Это на всякий случай — а вдруг у Дода, дающего охотникам добычу, выпадет такое местечко на моем пути, где захочется ему как раз и подшутить надо мной, и он выставит за ближайшим поворотом скалы, на зеленой травяной терраске, токующего перед самочками семицветного фазана. Переложив снаряд в боевую руку, я решил найти другой в запас, и только я подумал об этом, как увидел под ногами подходящий окатыш из семейства кремниевых, по имени Пиндарик, нагнулся и подобрал его в запасную, не бросковую руку. А когда разогнулся и поднял голову, то увидел в пяти шагах от себя серебряную девочку с кожаной торбой за спиною, доверху наполненной грибами мрыча.

Серебряные люди данного племени мазались серой с блеском глиной и жили в горах скрытно. В какие-то ночи появлялись среди жителей долины, чтобы у них выкрасть свободных женщин, тех, что спали в пещерах одни, без мужчин. Мы этих серебряных иногда ловили, убивали и съедали, но я не видел, чтобы женщины серебряного племени одни появлялись в долинах. Много слышал о том, что когда прикоснешься хоть пальцем к коже этих женщин, порскают раскаленные искры и что корень мужской, название которому Елдорай, становится при этом необыкновенным по размеру и таким твердым, что звенит.

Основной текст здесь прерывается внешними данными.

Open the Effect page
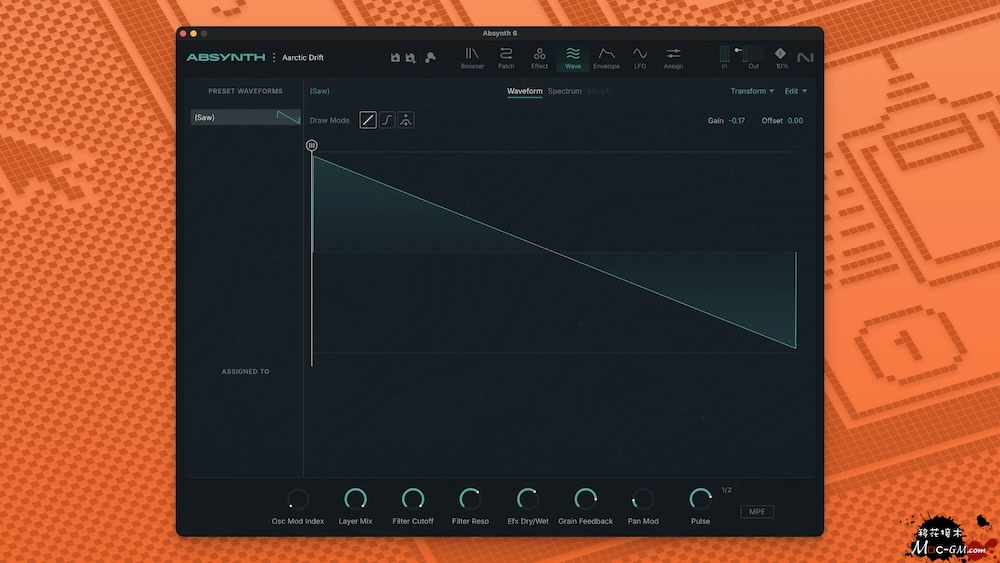Image resolution: width=1000 pixels, height=563 pixels. [539, 58]
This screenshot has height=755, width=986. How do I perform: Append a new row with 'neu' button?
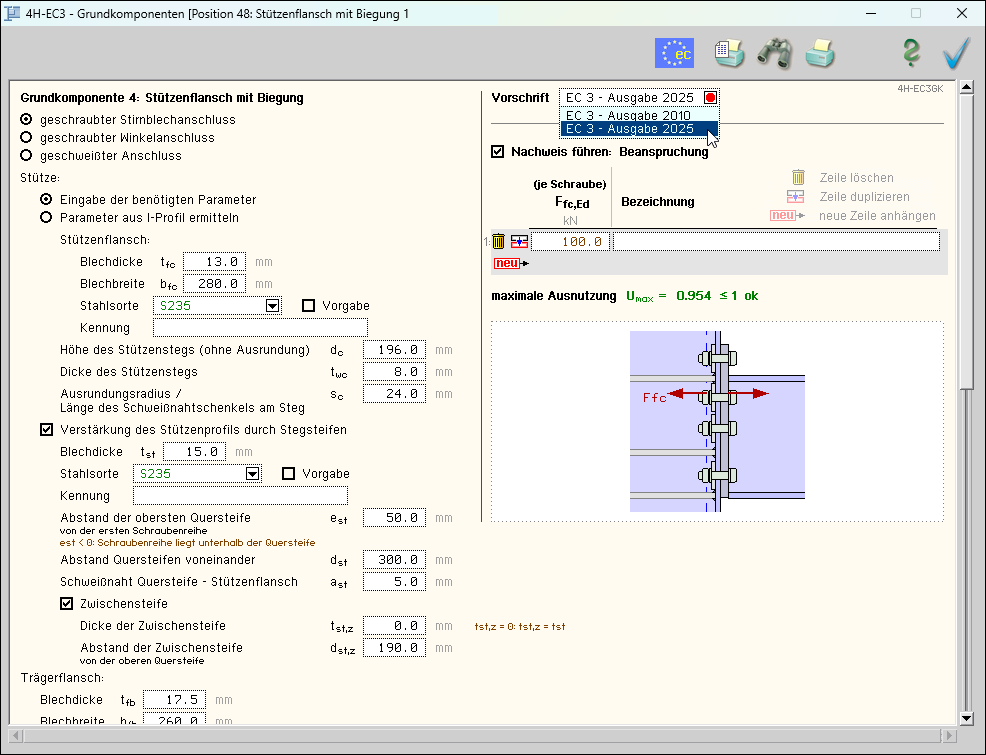[507, 263]
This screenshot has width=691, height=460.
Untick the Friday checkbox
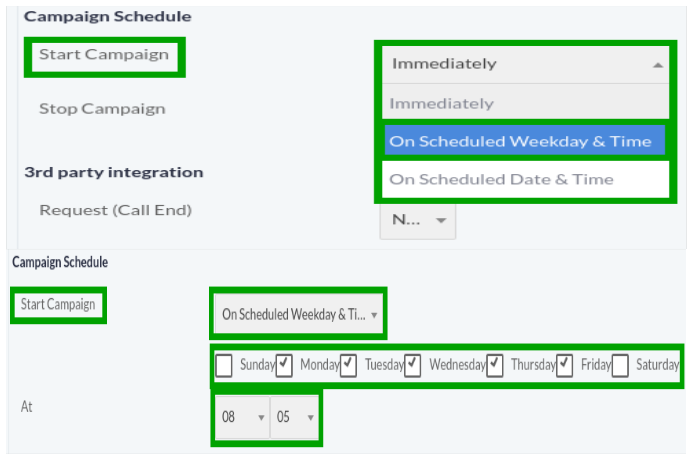[x=565, y=365]
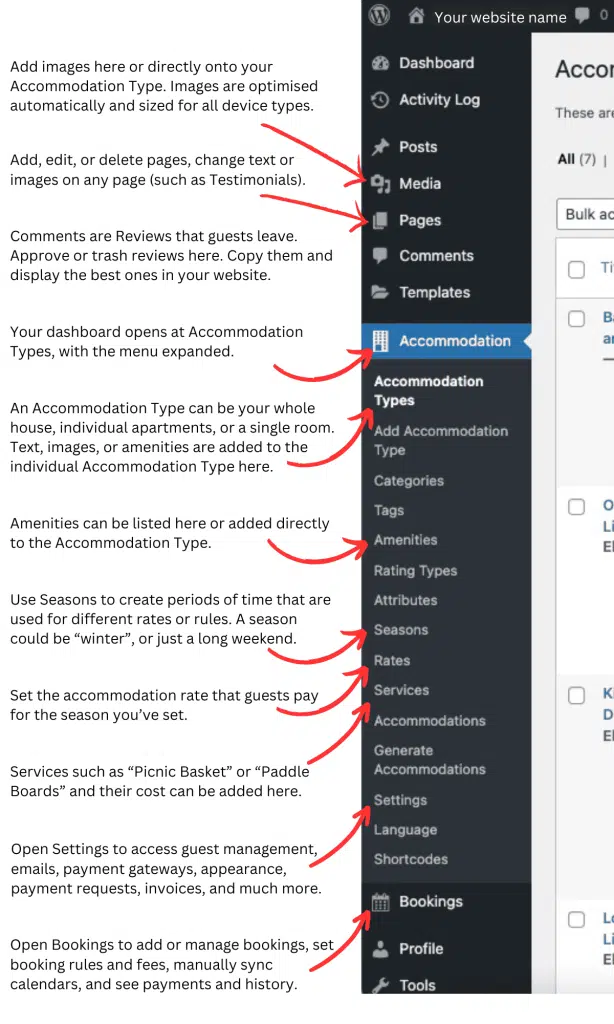Tick the select-all checkbox in the table header

(576, 269)
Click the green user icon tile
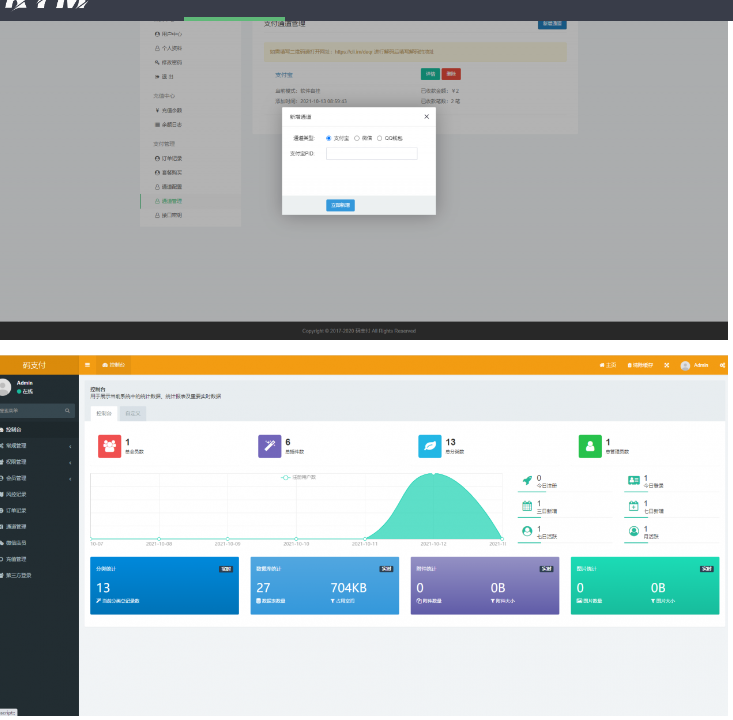Viewport: 733px width, 720px height. [x=589, y=446]
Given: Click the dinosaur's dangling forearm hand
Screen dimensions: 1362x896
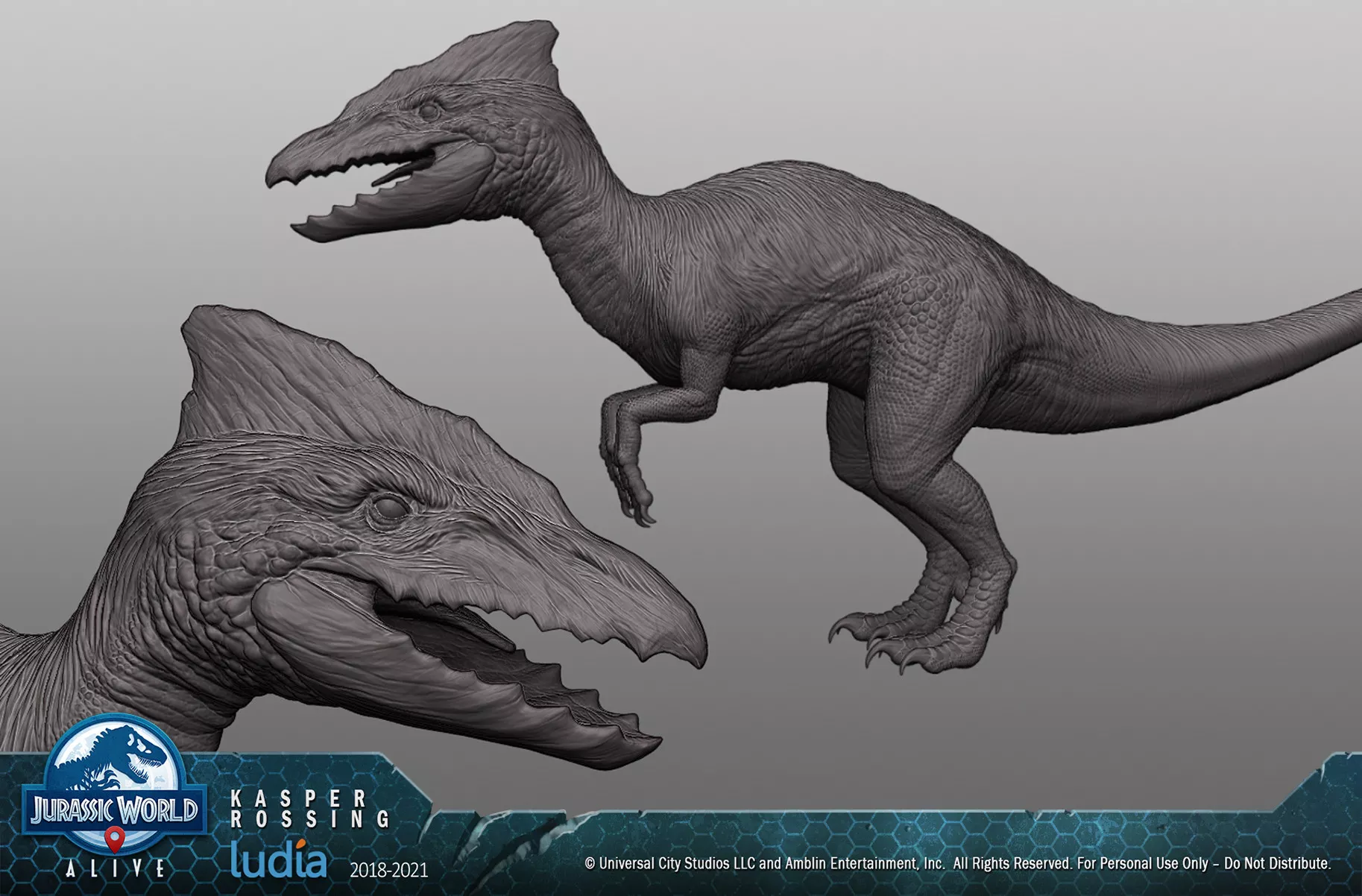Looking at the screenshot, I should [x=630, y=477].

Она не стала убегать — серебряные они или обычные — женщины от северных морей до южных, омывающих материки раздвинувшейся Гондваны, не убегают от елдораев, которые звенят. Мой, правда, еще не зазвенел, как утка в половине десятого. Сам не знаю, что это значит, не понимаю я теперь числительных, обозначающих время, хотя и ясно представляю, что утку можно поймать и зажарить, но «половину десятого» никак поймать нельзя, — хотя звону-то! Звону! Мне стало понятным, что между Александром Великим и мною ничего нет.

Я понял отлично эту серебряную девочку и высоко оценил ее решимость переместиться с места на место и разбить тоску камней, обреченных быть на том же месте, где родились, — вплоть до того состояния, когда камни рассеются на осколочки в акте своего безрадостного однополого размножения.

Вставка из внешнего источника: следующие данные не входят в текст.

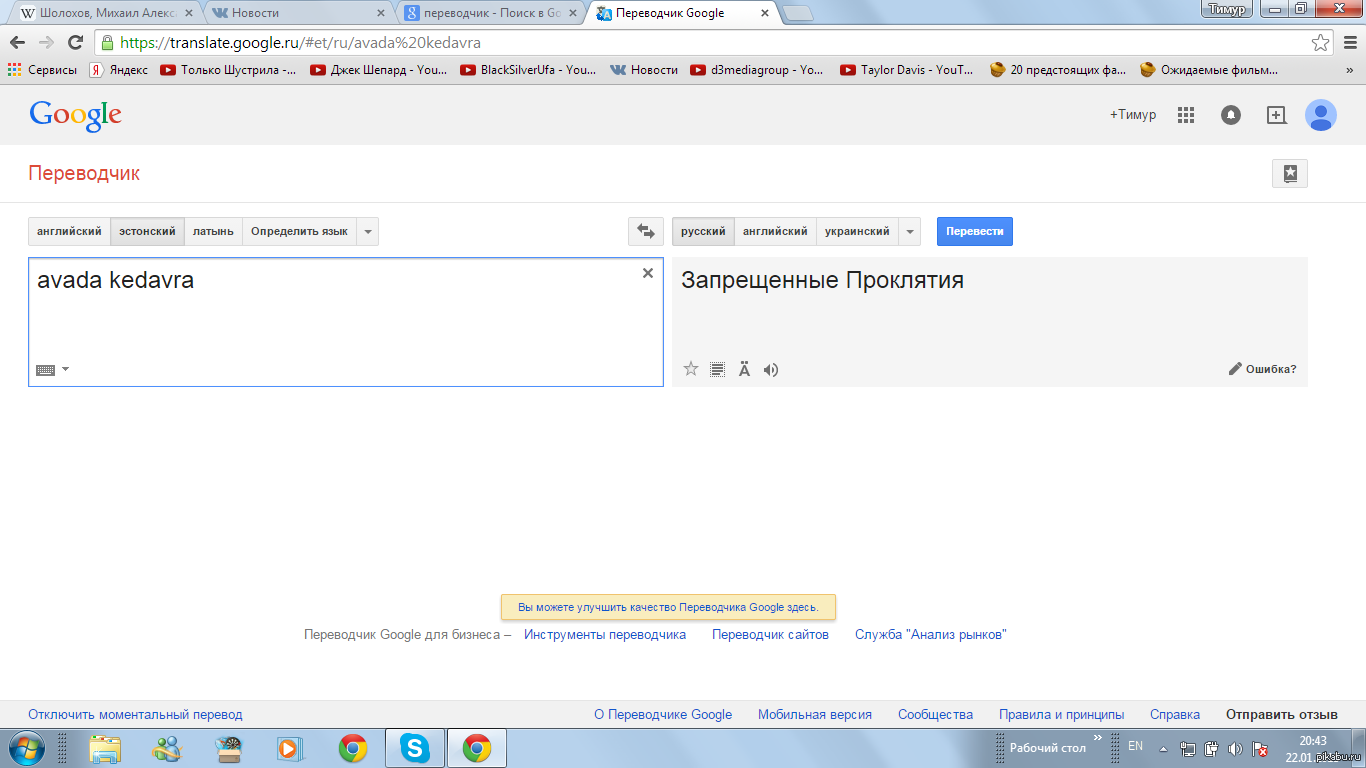Open the phrasebook bookmark icon
The image size is (1366, 768).
[x=1289, y=173]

Между мною и Александром ничего нет, я не понимаю пока, что это значит, и машу рукой, в которой зажата черная булыжка без имени (не успел его дать), и показываю рукой, значит, на дно этого самого ущелья, как будто хочу сообщить Серебряной Тосико, что желаю бросить безымянный камень вослед Ондарику, чтобы тот не заскучал на новом месте. На самом деле я хотел сообщить серебряной девочке следующее. Вот я охотник, камнеметчик, обычно у меня нет другого оружия, кроме двух булыг в руках да костяного ножа за поясом. Но я научился так хорошо метать камни, что дичь всегда зашибаю с первого броска, а запасной снаряд надобен мне только для того, чтобы — на всякий случай — перебросить его из руки в руку, пока иду неторопливой походкой в направлении покорно ждущей меня на земле зашибленной дичи.

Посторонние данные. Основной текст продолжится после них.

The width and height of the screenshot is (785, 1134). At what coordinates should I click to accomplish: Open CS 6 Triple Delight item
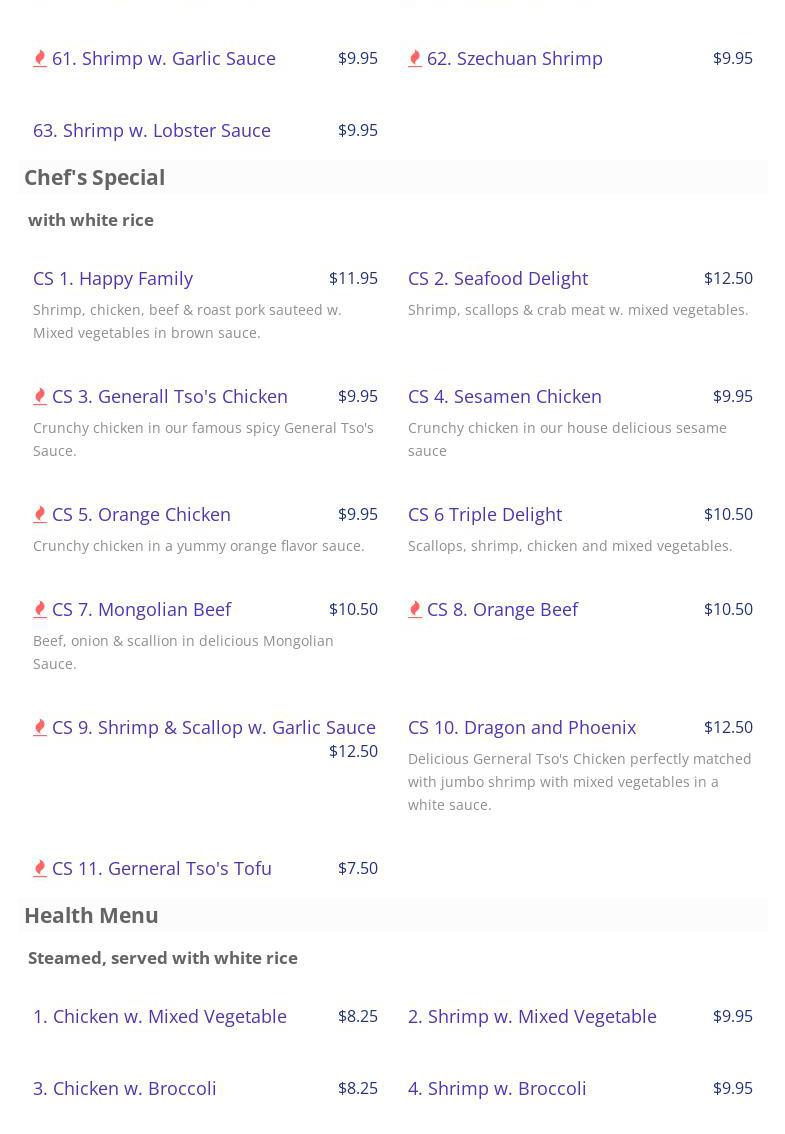(485, 514)
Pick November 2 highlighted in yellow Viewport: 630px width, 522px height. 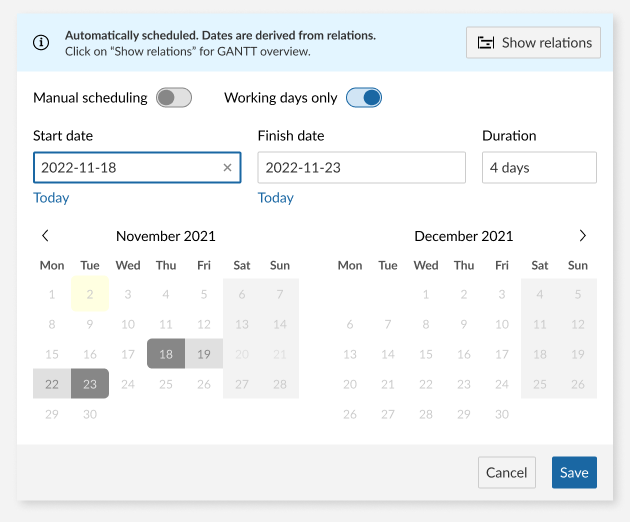coord(90,294)
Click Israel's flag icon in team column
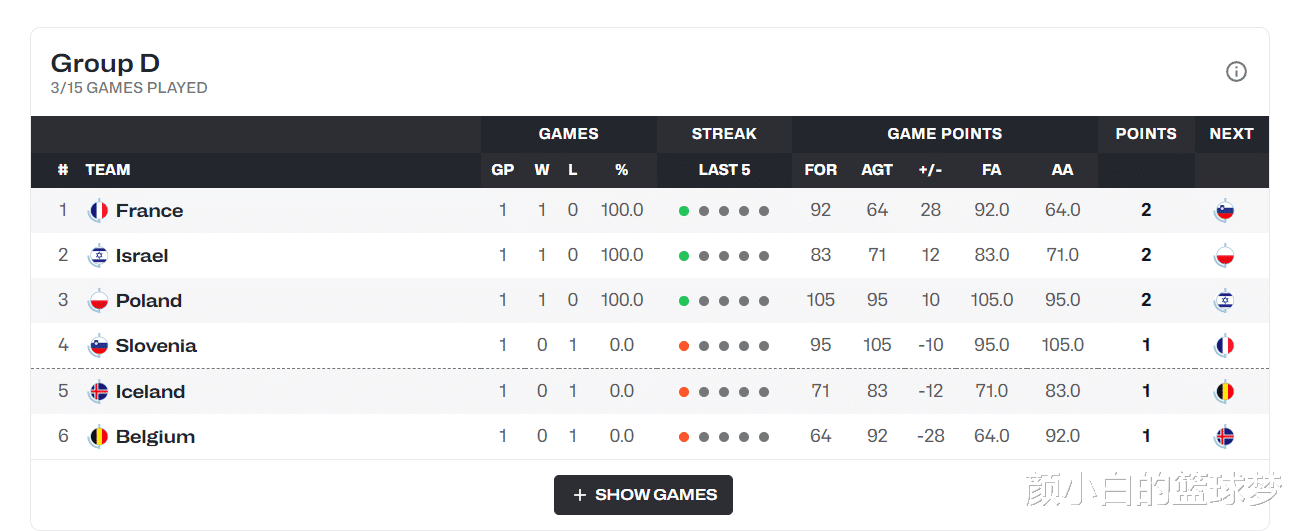 pos(98,256)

Однажды мне привелось таким же манером с первого выстрела завалить густо воняющего кабана, у которого был столь длинный и острый клык, что я сделал из него вот этот ножик. А теперь смотри туда, Тосико: видишь, козел лежит? Это мой. Я ведь выдающийся камнеметчик — всех земель и народов. Бронзовый век, который разворачивается вслед за каменным, даст человечеству металлический наконечник для стрелы. С помощью которой можно будет издали тушу звериную пронзить до сердца, и постепенно охотник с луком и стрелами сменит камнеметателя. Однако это произойдет через несколько тысячелетий каменного пути, а сейчас я самый Верный Глаз, самая Точная Рука из всех когда-либо метавших камни боевых рук.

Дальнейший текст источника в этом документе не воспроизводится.